Jugular Veins in Transient Global Amnesia
Background and Purpose—Transient global amnesia (TGA) has been associated with an increased prevalence of internal jugular valve insufficiency and many patients report Valsalva-associated maneuvers before TGA onset. These findings have led to the assumption of hemodynamic alterations in intracranial veins inducing focal hippocampal ischemia. We investigated this hypothesis in patients with TGA and control subjects.
Methods—Seventy-five patients with TGA and 75 age- and sex-matched healthy subjects were enrolled into a cross-sectional study. Extracranial and transcranial high-resolution venous echo-color-Doppler sonography was performed blindly in all patients and control subjects. Blood flow direction and velocities were recorded at the internal jugular veins, basal veins of Rosenthal, and vein of Galen, both at rest and during Valsalva-associated maneuvers.

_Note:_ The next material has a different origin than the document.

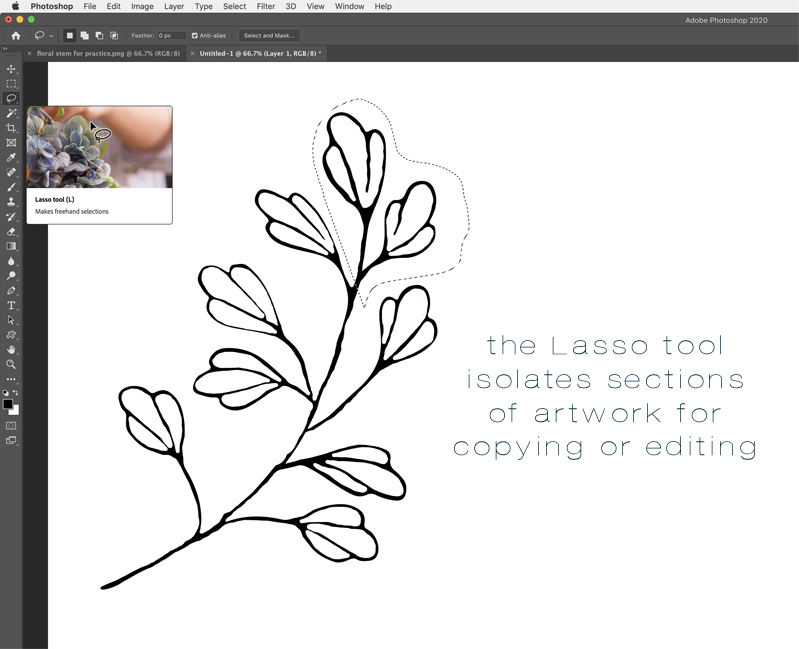Select the Horizontal Type tool

coord(12,305)
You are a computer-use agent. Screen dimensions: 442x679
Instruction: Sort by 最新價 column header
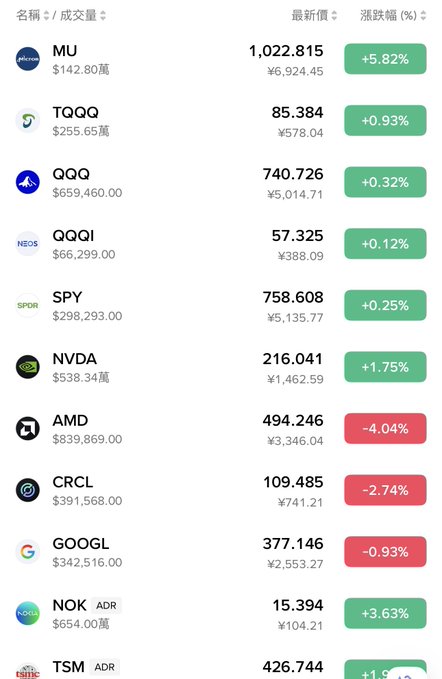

Results—Mean age of patients with TGA was 60.3±8.0 years (median, 60 years; range, 44–78 years); 44 (59%) were female (female/male ratio: 1.42). Internal jugular valve insufficiency (left, right, or bilateral) was found to be more frequent in patients with TGA than in control subjects: 53 (70.7%) versus 22 (29.3%; P<0.05). Blood flow velocities in the deep cerebral veins of patients with TGA did not differ from control subjects both at rest and during Valsalva-associated maneuvers. Intracranial venous reflux was neither observed in patients with TGA nor in control subjects despite unilateral or bilateral internal jugular valve insufficiency during prolonged and maximal Valsalva-associated maneuvers.
Conclusions—This study, although confirming the association between TGA and internal jugular valve insufficiency, challenges the hypothesis that cerebral venous congestion plays a significant role in the pathogenesis of TGA.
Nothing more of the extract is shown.